This projection says 1100GWh/year in 2028 worldwide. That's still not enough. Battery Megafactory Forecast: 400% Increase in Capacity to 1 TWh by 2028

Yeah, because hydrogen is in such a position to ramp up quickly, and produce more vehicles than others.

The trillions of dollars in hydrogen production, transport, and storage are just flowing in around the world.

Hydrogen is inexpensive, and is ramping up exponentially compared with the electric infrastructure already in place.

sarcasm.gif
 
I must be missing something with hydrogen cars, very expensive to make and store, hardly any place to fuel up (BEV’s charge at home), dangerous.
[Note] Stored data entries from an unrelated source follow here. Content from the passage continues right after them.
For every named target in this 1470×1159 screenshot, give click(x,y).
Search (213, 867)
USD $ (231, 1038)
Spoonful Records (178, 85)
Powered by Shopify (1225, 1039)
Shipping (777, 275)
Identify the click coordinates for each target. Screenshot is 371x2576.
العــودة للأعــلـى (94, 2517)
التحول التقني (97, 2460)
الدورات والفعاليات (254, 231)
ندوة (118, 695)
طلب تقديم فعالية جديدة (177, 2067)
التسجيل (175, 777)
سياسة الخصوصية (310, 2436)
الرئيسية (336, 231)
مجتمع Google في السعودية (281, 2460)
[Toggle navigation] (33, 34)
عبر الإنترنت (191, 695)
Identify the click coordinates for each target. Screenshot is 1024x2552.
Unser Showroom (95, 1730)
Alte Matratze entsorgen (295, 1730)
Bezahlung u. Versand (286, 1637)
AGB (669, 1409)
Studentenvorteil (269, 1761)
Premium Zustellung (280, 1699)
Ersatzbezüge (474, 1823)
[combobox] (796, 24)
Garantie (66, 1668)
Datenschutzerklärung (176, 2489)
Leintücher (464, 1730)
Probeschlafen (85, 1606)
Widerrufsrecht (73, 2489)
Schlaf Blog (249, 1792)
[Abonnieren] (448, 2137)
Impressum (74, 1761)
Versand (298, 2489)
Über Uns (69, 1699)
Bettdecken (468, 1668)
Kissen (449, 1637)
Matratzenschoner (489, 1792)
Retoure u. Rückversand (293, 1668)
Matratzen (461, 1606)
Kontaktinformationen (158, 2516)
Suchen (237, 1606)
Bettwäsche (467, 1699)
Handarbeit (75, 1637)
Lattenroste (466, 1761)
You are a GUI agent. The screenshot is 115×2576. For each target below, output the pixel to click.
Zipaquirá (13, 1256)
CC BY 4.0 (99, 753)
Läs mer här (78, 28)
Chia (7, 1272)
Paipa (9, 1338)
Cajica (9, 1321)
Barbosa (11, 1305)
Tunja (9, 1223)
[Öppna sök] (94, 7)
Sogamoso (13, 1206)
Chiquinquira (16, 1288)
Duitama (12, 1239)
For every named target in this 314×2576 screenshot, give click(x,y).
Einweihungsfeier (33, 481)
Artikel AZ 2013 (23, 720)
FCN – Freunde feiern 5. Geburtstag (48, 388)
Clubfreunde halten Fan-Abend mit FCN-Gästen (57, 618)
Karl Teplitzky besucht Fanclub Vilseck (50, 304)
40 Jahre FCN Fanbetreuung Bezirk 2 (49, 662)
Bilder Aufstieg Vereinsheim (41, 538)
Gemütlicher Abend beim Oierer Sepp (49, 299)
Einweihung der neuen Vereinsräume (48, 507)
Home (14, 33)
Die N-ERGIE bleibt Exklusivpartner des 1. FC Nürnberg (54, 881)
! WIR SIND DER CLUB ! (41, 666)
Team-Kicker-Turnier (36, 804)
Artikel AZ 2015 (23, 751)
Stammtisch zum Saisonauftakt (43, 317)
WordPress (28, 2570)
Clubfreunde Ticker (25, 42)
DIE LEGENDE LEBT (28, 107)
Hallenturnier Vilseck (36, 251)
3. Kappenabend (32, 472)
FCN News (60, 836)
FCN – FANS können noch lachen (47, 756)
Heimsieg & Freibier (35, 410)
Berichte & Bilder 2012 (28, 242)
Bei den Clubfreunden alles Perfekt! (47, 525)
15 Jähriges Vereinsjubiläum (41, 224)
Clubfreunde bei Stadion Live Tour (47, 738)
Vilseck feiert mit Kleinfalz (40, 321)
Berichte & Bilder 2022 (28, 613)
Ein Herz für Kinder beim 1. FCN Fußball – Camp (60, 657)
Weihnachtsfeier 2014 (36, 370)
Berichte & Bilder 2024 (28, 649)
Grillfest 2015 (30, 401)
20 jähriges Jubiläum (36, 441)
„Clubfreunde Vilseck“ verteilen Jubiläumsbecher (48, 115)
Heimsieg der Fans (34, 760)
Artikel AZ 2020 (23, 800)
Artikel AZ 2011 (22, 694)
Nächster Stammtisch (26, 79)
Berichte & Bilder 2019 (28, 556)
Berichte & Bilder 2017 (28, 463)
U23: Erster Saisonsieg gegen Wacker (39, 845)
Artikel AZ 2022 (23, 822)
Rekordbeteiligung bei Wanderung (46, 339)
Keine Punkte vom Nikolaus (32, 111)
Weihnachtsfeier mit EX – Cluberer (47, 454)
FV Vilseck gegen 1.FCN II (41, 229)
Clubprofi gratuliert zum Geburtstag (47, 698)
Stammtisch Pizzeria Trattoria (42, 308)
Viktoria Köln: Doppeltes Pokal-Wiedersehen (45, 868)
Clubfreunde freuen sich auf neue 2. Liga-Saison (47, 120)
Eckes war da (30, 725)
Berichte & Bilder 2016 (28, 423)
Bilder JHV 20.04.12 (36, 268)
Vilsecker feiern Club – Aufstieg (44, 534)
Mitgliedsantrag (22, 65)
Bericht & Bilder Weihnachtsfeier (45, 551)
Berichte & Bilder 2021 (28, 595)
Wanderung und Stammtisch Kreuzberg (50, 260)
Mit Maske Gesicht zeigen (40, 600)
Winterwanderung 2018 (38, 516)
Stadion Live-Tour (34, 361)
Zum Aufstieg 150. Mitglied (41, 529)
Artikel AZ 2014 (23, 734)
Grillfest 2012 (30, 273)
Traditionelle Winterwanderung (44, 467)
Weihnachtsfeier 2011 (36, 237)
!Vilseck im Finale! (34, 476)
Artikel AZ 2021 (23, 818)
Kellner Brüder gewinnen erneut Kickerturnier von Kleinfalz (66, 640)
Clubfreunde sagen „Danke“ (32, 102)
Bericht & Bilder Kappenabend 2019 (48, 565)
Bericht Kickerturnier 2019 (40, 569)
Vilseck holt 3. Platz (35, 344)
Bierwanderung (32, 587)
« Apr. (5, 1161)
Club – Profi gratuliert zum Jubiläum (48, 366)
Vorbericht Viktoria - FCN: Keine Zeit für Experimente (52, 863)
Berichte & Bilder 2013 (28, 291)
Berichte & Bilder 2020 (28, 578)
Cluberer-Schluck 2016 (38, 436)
What am I missing.

They give the traditional energy companies a green appearing alternative to offer to fend off EVs that completely break their paradigm.

That's why you never see them proposed as a PHEV, even though they could make the car much, much cheaper with a better user experience that way.
 
They give the traditional energy companies a green appearing alternative to offer to fend off EVs that completely break their paradigm.

That's why you never see them proposed as a PHEV, even though they could make the car much, much cheaper with a better user experience that way.


Exactly, the truly radical part of a phev or bev is the charge at home capability. No dependance on a monopoly infrastructure for ~90% of your daily transport needs. Hydrogen keeps you in the herd.